» PROBLEMS
1) In the passage about the arrests, where was Chandrashekhar when he was arrested?
2) In the passage about the arrests, swap "a beard" for "a mustache" and write out the text starting at "George Fernandes escaped" and ending at "of the judiciary.".
3) According to the passage about the arrests, why did Subramanian Swamy fear that they would all be arrested?
start READING PASSAGE
Many decades later, my maternal uncle described the events of that day. Many of JP's colleagues and aides were shocked and aghast at his calling upon the armed forces and police to disobey orders. Most vociferous was the strict disciplinarian Morarji Desai, who was a stickler for law and order, rules and regulations. There were heated arguments between Morarji and JP. Subramanian Swamy mediated between the two, and calmed them down.
"I told you not to take an extreme stance. Now that you have pushed Indira Gandhi into a corner, she will retaliate harshly. Even now, give her a face saving way of coming to a settlement with us," Biju Patnaik told JP.
After returning from Ramlila Maidan, JP, Morarji Desai, and Subramaniam Swamy had dinner with my maternal uncle at his house on Rouse Avenue. Subramanian Swamy noticed Intelligence Bureau officials in plain clothes outside and voiced his apprehensions that they would all be arrested.
Swamy wondered if Indira Gandhi would declare martial law. Both JP and Morarji Desai replied that Nehru's daughter would never do such a thing. Swamy was not convinced. He escaped and went underground, resurfacing some months later to make a dramatic speech in Parliament, and escape again. Morarji Desai left the dinner early and returned to his residence. Shortly afterwards, one of their sympathisers in the administration phoned my uncle to tell him that JP and others would be arrested soon. A short while later, Maxwell Pereira came to my maternal uncle's home to arrest JP and him.
Chandrashekhar was arrested from Rivoli theatre in Connaught Place where he was watching a movie with BP Koirala. The police officer took Chandrashekhar to a nearby phone booth and told him to call all his friends all over the country to warn them of their imminent arrest and that they should escape immediately.
George Fernandes escaped to Orissa (now Odisha), grew a beard and disguised himself as a Sikh, taking the name Khushwant Singh, the first Sikh he could think of. PN Haksar, PN Dhar, BN Tandon, and my father were especially concerned over amendments to the constitution and the undermining of the judiciary, which was principally done on the advice of Siddhartha Shankar Ray. The then Law Minister HR Gokhale had his qualms but acquiesced in the subversion of the judiciary.
While hearing Indira Gandhi's election appeal, Justice Mirza Hameedullah Beg asked the Solicitor General Lal Narayan Sinha if he knew of any other instance where the Executive Branch of Government had arrogated to itself the powers of the judicial and legislative branches. After thinking for a while, LN Sinha replied: "The Court of Jahangir". Justice Beg retorted that Indira Gandhi did not have the sense of justice and fair play of Jahangir, and asked Sinha if she wanted to regress the nation back to the 17th century. The Prime Minister's House and Vidya Charan Shukla exerted great pressure on newspapers to not carry the above exchange, nor indeed any of the arguments of Nani Palkhivala.
end READING PASSAGE
start DATASET CONTENT
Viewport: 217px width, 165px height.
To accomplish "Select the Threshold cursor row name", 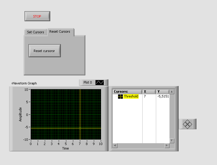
end DATASET CONTENT
» ANSWERS TO THE EXERCISES
1) He was at Rivoli theatre in Connaught Place, watching a movie with BP Koirala.

2)
George Fernandes escaped to Orissa (now Odisha), grew a mustache and disguised himself as a Sikh, taking the name Khushwant Singh, the first Sikh he could think of. PN Haksar, PN Dhar, BN Tandon, and my father were especially concerned over amendments to the constitution and the undermining of the judiciary, which was principally done on the advice of Siddhartha Shankar Ray. The then Law Minister HR Gokhale had his qualms but acquiesced in the subversion of the judiciary.

3) He saw Intelligence Bureau officials in plain clothes outside the uncle's house on Rouse Avenue, where they were having dinner.